Unconscious Fantasies and the Relational World is a tightly woven
study of broad and basic questions. It is in equal measure a
contemporary re-visioning of the grounds of fantasy formation, a
relationally informed guide to clinical techniques for dealing with
unconscious fantasy, and an examination of the generative potential
of unconscious fantasy in the arts. Out of the authors' broadening
and broad-minded sensibility emerges an illuminating study of the
manifold ways in which unconscious fantasies shape lives and enrich
clinical work.
The sexual landscape has changed dramatically in the past few
decades, with the meaning of gender and sexuality now being parsed
within the realms of gender fluidity and nonheteronormative
sexuality. The sea change in sexual attitudes has also made room
for the mainstreaming of internet pornography and the use of
virtual reality, cybersex, and teledildonics for sexual pleasure.

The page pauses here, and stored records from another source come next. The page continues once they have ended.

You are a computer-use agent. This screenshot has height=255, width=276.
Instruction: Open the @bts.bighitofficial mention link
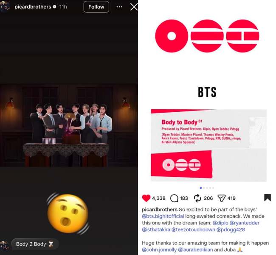coord(163,216)
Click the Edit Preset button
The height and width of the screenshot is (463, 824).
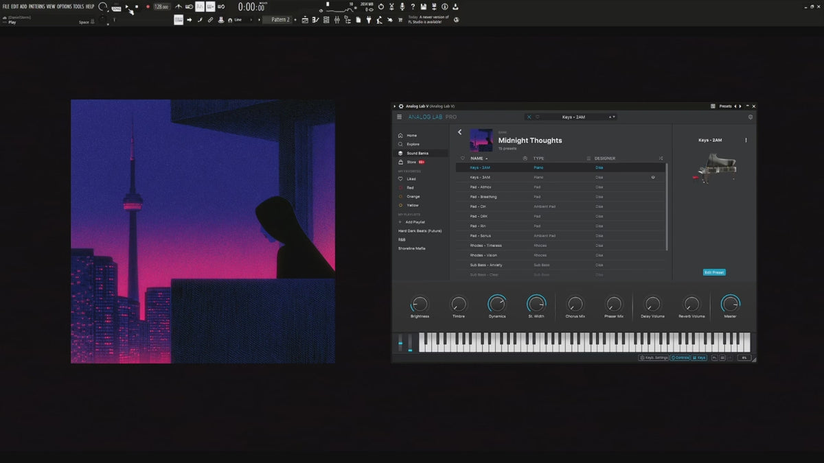tap(714, 272)

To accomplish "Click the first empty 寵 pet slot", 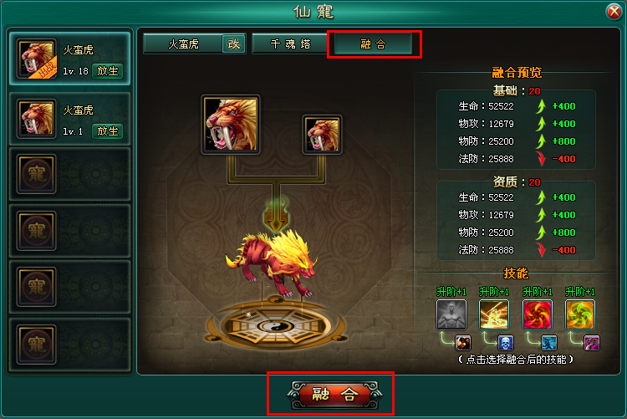I will click(37, 174).
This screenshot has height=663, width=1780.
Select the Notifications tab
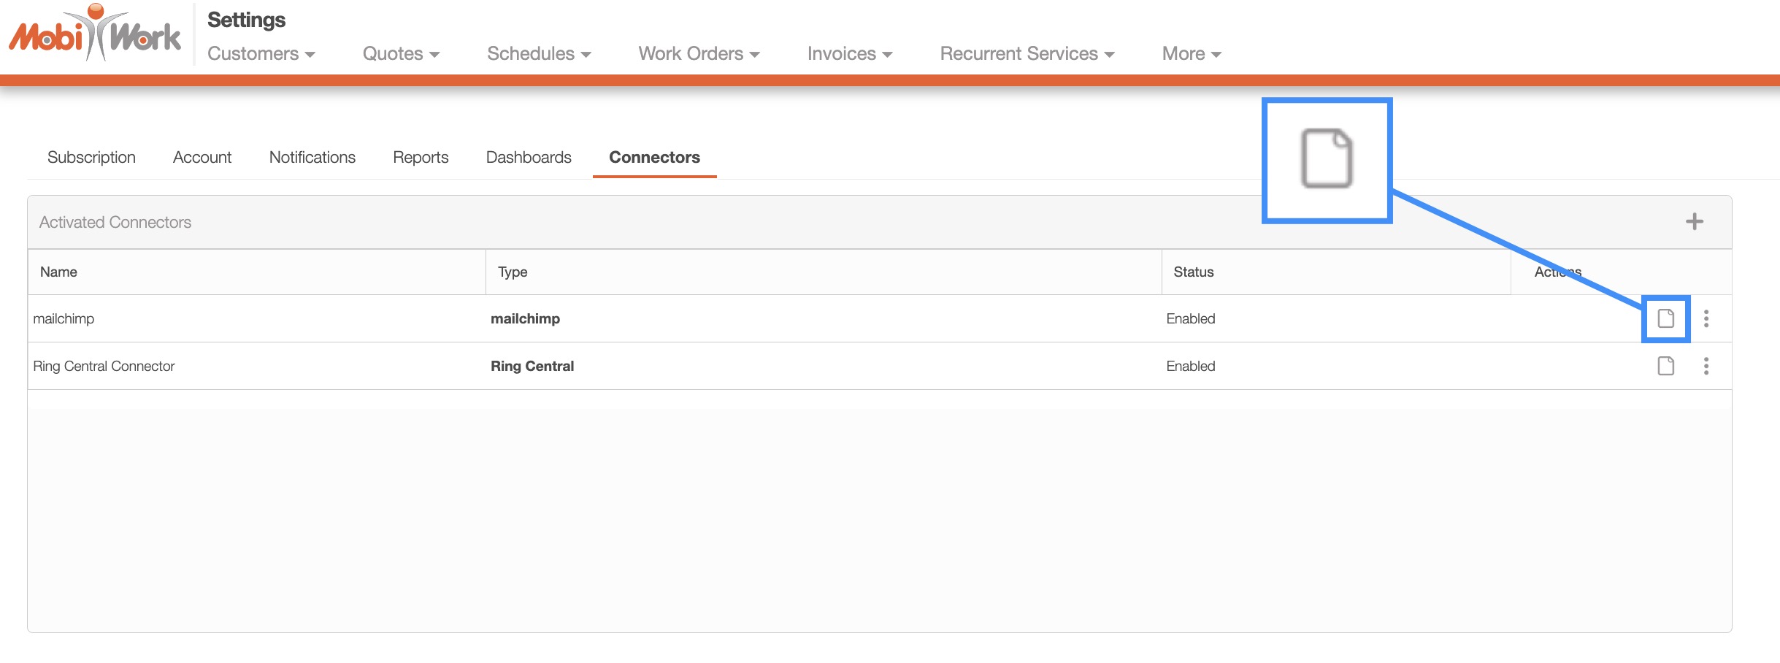pyautogui.click(x=312, y=158)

The New Sexual Landscape and Contemporary Psychoanalysis surveys
modern sex culture and suggests ways psychoanalysis can update its
theories and practice to meet the novel needs of today's
generations.
In Sex, Drugs, and Creativity: The Search for Magic in a
Disenchanted World, Kahoud and Knafo take a close look at
omnipotent fantasies in three domains: sex, drugs, and creativity.

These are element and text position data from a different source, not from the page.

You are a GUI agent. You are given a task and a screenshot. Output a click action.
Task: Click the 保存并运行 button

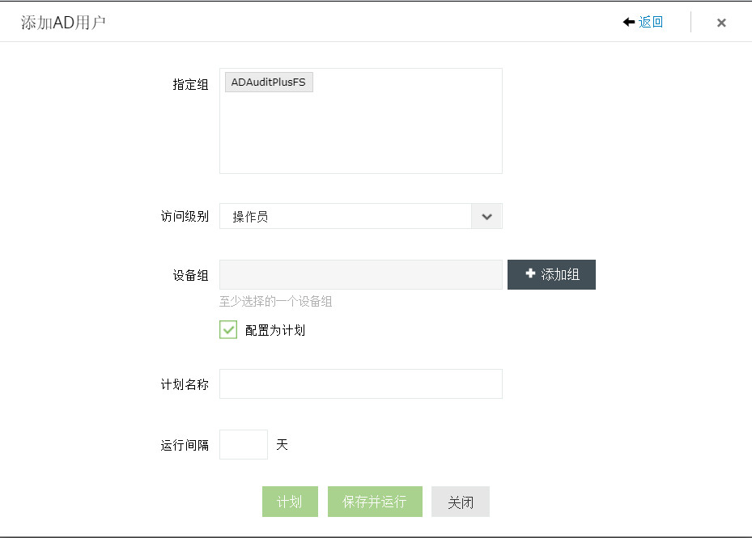coord(375,502)
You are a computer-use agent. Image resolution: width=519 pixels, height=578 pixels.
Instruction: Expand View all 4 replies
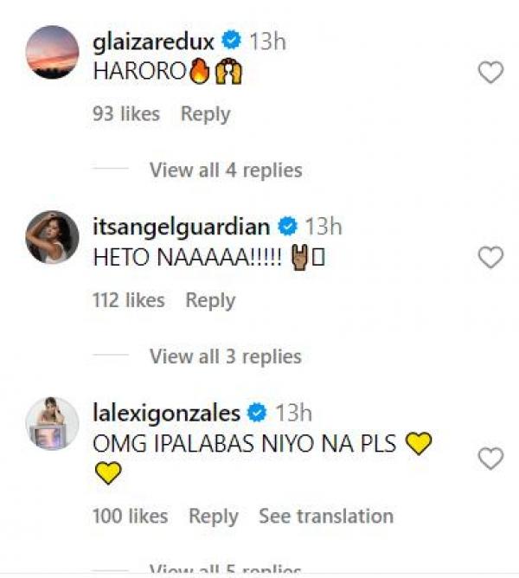coord(226,170)
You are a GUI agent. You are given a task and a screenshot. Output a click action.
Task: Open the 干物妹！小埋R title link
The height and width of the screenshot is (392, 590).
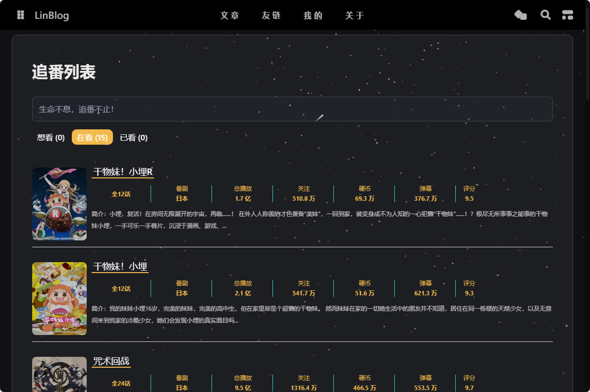[x=123, y=171]
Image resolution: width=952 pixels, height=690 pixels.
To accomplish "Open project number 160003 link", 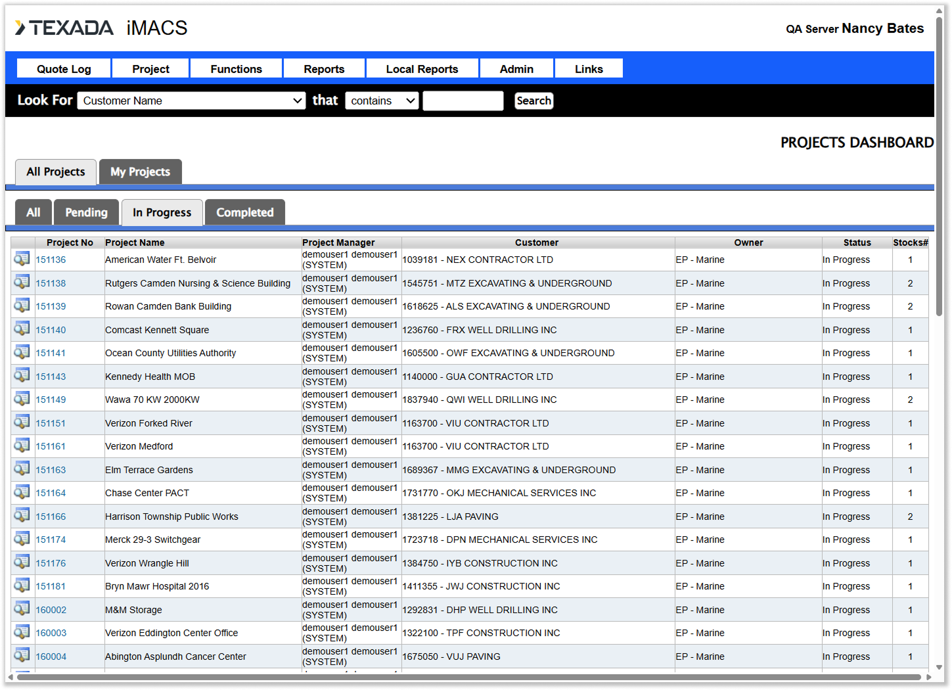I will (51, 633).
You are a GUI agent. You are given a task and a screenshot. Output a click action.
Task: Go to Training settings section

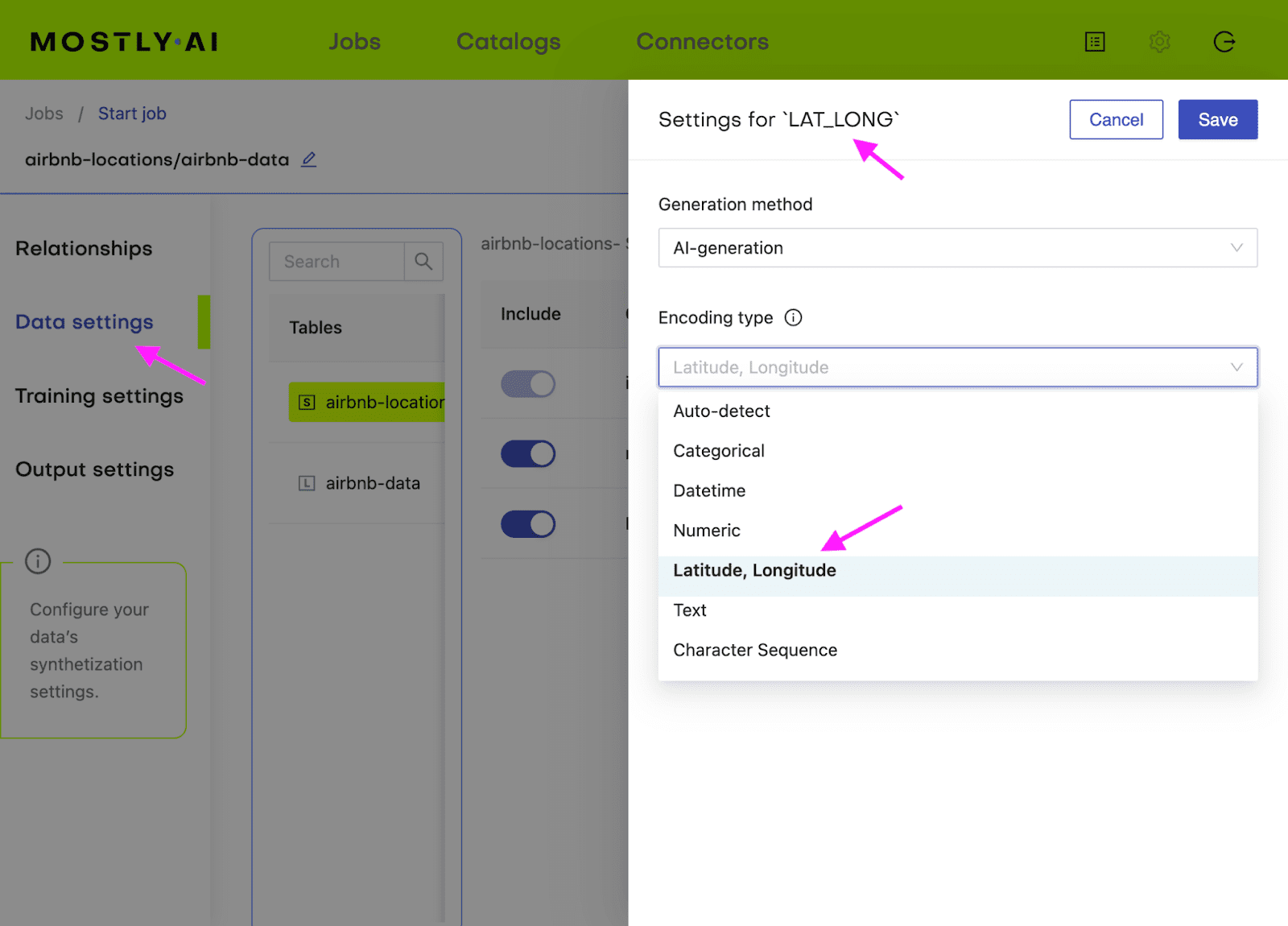tap(99, 396)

They demonstrate how these fantasies emerge and how artists draw on
them both to create and destroy-sometimes simultaneously - and how
understanding this can help psychoanalysts work more effectively
with these individuals. Using the personal statements of
influential artists and entertainers, in addition to clinical
material, the authors examine the omnipotence of self-destruction
as it contends with that of creative artists. The authors argue
that creative artists use omnipotent fantasies to imagine the world
differently - this enables them to produce their art, but also
leaves these artists vulnerable to addiction. Chapters devoted to
Stephen King and Anne Sexton demonstrate the ways these authors
used drugs and alcohol to fuel imagination and inspire creative
output while simultaneously doing harm to themselves. A detailed
case study also demonstrates successful clinical work with a
creative substance user. Sex, Drugs, and Creativity will appeal to
anyone interested in the links between creativity and substance
use, and will be of great use to psychoanalysts and mental health
practitioners working with these challenging clients.